🤖 AI Summary
Shapley values suffer from theoretical limitations and poor robustness in model interpretation. To address this, we depart from the conventional Shapley-centric paradigm and introduce, for the first time, a generalized feature attribution framework grounded in the Weber set and Harsanyi set—two fundamental solution concepts from cooperative game theory. We establish a “value function–aggregation rule” separation principle and develop a three-step, axiomatically consistent, and reproducible attribution methodology. The framework ensures both theoretical rigor and computational flexibility, markedly improving attribution stability under model architecture perturbations and task evolution. Unlike existing empirically driven XAI methods, our approach advances explainability research toward a principle-driven paradigm. It provides a novel, theoretically grounded pathway for integrating cooperative game theory into XAI, accompanied by an extensible toolkit of interpretable, mathematically justified attribution mechanisms.
📝 Abstract
Cooperative game theory has become a cornerstone of post-hoc interpretability in machine learning, largely through the use of Shapley values. Yet, despite their widespread adoption, Shapley-based methods often rest on axiomatic justifications whose relevance to feature attribution remains debatable. In this paper, we revisit cooperative game theory from an interpretability perspective and argue for a broader and more principled use of its tools. We highlight two general families of efficient allocations, the Weber and Harsanyi sets, that extend beyond Shapley values and offer richer interpretative flexibility.
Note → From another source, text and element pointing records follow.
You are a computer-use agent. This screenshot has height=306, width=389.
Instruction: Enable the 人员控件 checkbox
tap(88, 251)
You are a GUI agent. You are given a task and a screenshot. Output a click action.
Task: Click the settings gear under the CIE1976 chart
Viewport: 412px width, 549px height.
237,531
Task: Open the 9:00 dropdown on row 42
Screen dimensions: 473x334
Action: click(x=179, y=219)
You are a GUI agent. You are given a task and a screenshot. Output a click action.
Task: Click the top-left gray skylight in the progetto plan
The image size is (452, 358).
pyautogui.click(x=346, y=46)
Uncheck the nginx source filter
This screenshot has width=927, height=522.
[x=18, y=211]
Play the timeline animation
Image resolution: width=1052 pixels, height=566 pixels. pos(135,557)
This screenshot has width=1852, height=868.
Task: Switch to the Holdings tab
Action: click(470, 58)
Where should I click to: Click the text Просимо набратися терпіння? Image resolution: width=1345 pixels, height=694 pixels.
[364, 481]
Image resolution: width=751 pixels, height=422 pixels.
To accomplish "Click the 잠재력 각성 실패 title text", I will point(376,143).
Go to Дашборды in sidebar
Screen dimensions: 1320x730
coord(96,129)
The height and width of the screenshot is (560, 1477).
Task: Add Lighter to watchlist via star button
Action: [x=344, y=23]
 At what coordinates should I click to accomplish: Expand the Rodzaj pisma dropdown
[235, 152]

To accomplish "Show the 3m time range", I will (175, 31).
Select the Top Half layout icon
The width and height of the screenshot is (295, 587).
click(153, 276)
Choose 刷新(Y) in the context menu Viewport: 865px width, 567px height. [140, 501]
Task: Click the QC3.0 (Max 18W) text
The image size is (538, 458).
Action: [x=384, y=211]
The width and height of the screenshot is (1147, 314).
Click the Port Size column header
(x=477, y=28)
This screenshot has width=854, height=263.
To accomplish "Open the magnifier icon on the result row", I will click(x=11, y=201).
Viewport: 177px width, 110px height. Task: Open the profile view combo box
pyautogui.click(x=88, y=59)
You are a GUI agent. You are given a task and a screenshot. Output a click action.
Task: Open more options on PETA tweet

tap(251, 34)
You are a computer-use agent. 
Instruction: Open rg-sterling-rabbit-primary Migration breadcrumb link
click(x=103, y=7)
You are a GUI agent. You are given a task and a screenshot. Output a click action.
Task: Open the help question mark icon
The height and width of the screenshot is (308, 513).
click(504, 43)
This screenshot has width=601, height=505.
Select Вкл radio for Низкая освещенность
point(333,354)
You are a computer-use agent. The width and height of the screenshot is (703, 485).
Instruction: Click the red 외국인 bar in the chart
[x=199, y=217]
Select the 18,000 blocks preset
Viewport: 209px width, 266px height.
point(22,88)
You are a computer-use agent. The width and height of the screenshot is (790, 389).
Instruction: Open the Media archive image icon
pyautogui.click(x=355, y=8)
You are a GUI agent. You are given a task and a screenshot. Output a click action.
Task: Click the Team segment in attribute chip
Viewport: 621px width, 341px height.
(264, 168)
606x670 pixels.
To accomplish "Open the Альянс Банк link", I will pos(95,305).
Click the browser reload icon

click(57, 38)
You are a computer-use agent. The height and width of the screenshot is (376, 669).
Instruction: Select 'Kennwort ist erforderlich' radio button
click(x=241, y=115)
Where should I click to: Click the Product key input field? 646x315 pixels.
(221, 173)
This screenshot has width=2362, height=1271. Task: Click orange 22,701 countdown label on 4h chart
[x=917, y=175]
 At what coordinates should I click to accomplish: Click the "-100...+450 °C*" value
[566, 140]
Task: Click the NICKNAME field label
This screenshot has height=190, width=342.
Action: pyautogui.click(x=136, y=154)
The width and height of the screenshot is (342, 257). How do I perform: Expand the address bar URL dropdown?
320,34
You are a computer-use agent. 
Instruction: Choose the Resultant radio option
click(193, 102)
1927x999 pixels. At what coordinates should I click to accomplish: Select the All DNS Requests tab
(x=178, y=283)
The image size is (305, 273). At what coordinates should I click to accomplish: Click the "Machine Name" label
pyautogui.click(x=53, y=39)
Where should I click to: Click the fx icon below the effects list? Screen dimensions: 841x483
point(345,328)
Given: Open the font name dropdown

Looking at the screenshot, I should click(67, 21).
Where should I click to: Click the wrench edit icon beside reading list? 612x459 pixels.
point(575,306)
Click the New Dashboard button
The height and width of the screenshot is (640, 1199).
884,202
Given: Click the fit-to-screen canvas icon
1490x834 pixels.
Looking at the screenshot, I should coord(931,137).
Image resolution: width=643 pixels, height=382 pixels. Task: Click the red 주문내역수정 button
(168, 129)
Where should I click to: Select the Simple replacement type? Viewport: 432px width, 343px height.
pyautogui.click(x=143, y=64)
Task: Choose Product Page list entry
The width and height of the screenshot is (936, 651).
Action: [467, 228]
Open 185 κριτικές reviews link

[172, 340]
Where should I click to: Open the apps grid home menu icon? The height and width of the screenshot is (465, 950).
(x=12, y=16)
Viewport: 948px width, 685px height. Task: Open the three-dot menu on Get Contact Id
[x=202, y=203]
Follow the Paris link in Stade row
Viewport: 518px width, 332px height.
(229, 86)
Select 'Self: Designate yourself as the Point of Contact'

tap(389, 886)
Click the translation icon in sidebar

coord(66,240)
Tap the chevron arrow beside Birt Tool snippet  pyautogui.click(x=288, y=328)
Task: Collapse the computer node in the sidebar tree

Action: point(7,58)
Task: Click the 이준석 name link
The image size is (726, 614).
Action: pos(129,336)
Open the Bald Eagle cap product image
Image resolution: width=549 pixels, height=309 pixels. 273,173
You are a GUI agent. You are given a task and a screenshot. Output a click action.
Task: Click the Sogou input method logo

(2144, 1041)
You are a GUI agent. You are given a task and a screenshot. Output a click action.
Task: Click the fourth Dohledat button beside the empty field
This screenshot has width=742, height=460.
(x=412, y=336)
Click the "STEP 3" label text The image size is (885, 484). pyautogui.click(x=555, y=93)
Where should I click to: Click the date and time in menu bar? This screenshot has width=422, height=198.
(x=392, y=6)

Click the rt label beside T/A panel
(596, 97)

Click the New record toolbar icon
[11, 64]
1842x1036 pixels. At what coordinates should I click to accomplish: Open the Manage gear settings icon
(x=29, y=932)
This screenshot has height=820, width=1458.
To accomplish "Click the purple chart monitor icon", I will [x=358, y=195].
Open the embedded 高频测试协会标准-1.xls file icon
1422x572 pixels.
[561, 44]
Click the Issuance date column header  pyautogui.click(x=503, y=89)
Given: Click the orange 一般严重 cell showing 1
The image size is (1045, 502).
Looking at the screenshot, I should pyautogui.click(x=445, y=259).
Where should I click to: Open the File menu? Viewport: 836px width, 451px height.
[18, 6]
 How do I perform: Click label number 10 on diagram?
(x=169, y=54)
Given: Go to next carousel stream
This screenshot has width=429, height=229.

We present an accessible overview of these allocation schemes, clarify the distinction between value functions and aggregation rules, and introduce a three-step blueprint for constructing reliable and theoretically-grounded feature attributions. Our goal is to move beyond fixed axioms and provide the XAI community with a coherent framework to design attribution methods that are both meaningful and robust to shifting methodological trends.